* 抜粋本文
§ §

ラジオにしても、カセットテープレコーダーにしても、カメラ、オーディオ、シンセサイザー、ビデオデッキ、パソコンに至るまで、多分、仕事でもないのに、それらを手にしたいと思い、スペックなんかを調べたりして、手にして興奮したりする、その欲望の大きな要因になるのは、ずっとデザインだったと思う。何だかカッコイイというのは、機械を弄るための重要なポイント。

ソニーの音楽用ビデオカメラ「HDR-MV1」を最初に見た時に思ったのは、「カッコいい」ということで、それがどういうスペックかを知る前に欲しいと思った。ウォークマンが発売された時も、クリエが発売された時もそうだったと思い出して、ソニー製品に対して、その感じになるのは随分久しぶりだと思った。

§ §

* 元データ
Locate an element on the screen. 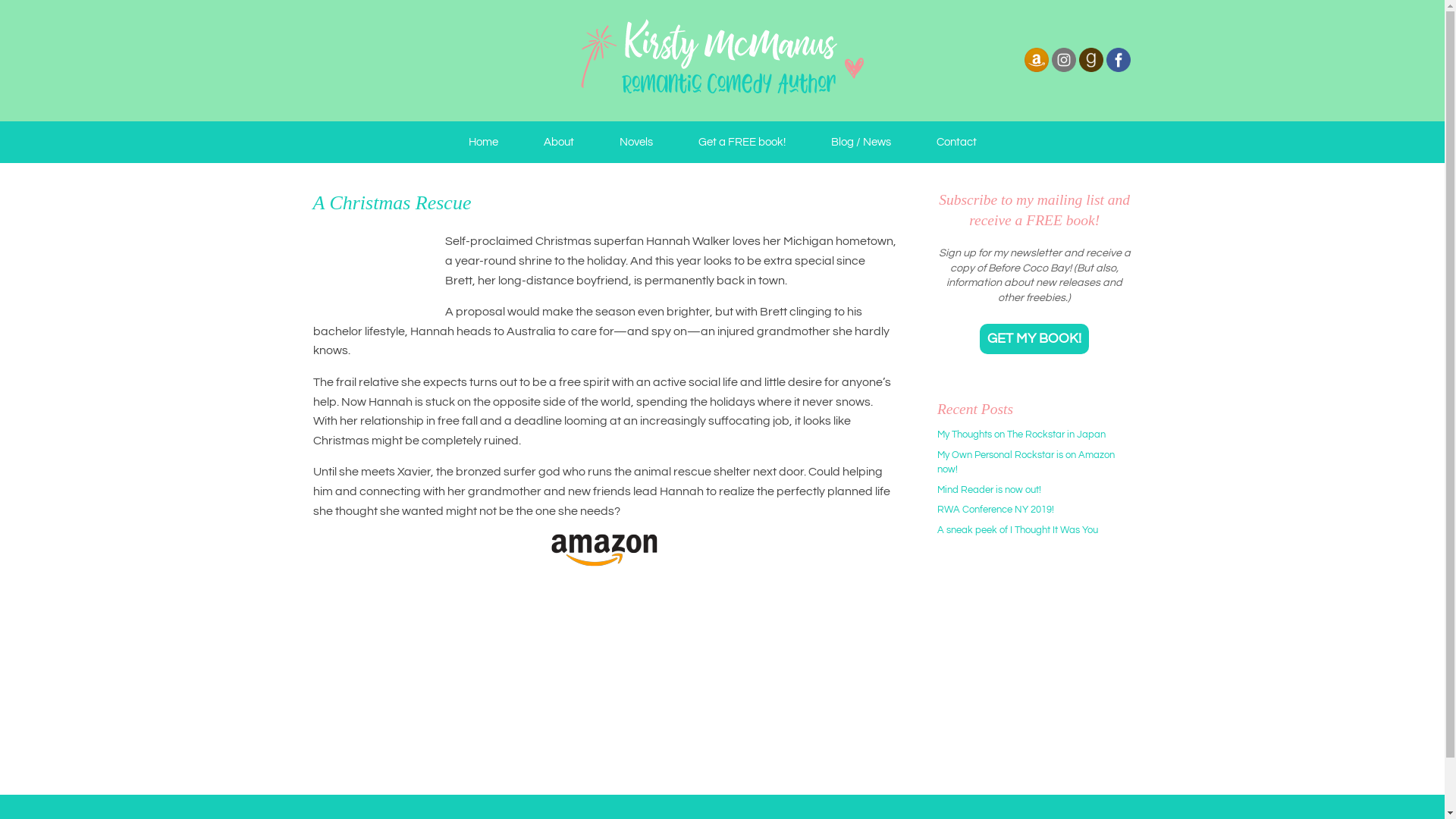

§ §

* 設問
1. 抜粋本文によると、筆者が「HDR-MV1」をスペックを知る前に欲しいと思ったのはなぜか。1〜3文で説明せよ。
2. 抜粋本文の「ラジオにしても、カセットテー」から「を弄るための重要なポイント。」までをすべて、「デザイン」を「見た目」に入れ替えて書き直せ。
リストは使わなくてよい。

* 解答
1. 最初に見た時に「カッコいい」と感じたからである。筆者は、こうした機器を手にしたいと思う欲望の大きな要因は、ずっとデザインだったと考えている。

2.
ラジオにしても、カセットテープレコーダーにしても、カメラ、オーディオ、シンセサイザー、ビデオデッキ、パソコンに至るまで、多分、仕事でもないのに、それらを手にしたいと思い、スペックなんかを調べたりして、手にして興奮したりする、その欲望の大きな要因になるのは、ずっと見た目だったと思う。何だかカッコイイというのは、機械を弄るための重要なポイント。